- Task instructions -
1 > Condense the paragraph in the forum post that begins "I'm debating buying" into a short bulleted list, keeping its main facts.
2 > According to the forum post, which lens comes as a bonus?

- Text -
[Start]
# M5/M6 and EF-M Lens Questions



## DanP (Jul 31, 2018)

I'm debating buying either the M5 or M6 with 18-150, 11-22 and possibly 22 prime (the 28 macro comes as a bonus), and 270EXII for an upcoming trip to Iceland and Ireland, rather than taking the 5DIII with 24-105, 16-35F4 and 600EX-RT, but have a few questions. For the M5 users, do you find the drag AF to be a very useful feature and. if so, how often do you use it and for what type of scene are you most likely to use it? For the M6 users, do you wish you had the same drag AF feature as the M5, or is moving the focus point sufficiently easy by other means? Do the B&W XS-Pro and F-Pro filters conflict with the lens hoods on the EF-M lenses and do the lens hoods reverse? Is the 270EXII fully compatible with both cameras? Finally, I don't see any reputable third party LP-E17 batteries available. Did Canon succeed in thwarting third party manufacturers from copying this battery?
[End]
- Provided material -
[Start]
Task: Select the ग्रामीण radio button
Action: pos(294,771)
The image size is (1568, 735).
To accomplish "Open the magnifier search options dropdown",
[End]
- Outputs by task -
1 >
- Considering an M5 or M6 with the 18-150, 11-22, possibly the 22 prime (the 28 macro comes as a bonus), and a 270EXII for a trip to Iceland and Ireland, instead of a 5DIII with 24-105, 16-35F4 and 600EX-RT.
- For M5 users: is drag AF very useful, how often is it used, and for what scenes?
- For M6 users: is the M5's drag AF missed, or is moving the focus point easy enough by other means?
- Do B&W XS-Pro and F-Pro filters conflict with the EF-M lens hoods, and do the hoods reverse?
- Is the 270EXII fully compatible with both cameras?
- No reputable third-party LP-E17 batteries appear to be available. Has Canon succeeded in preventing copies?

2 > The 28 macro.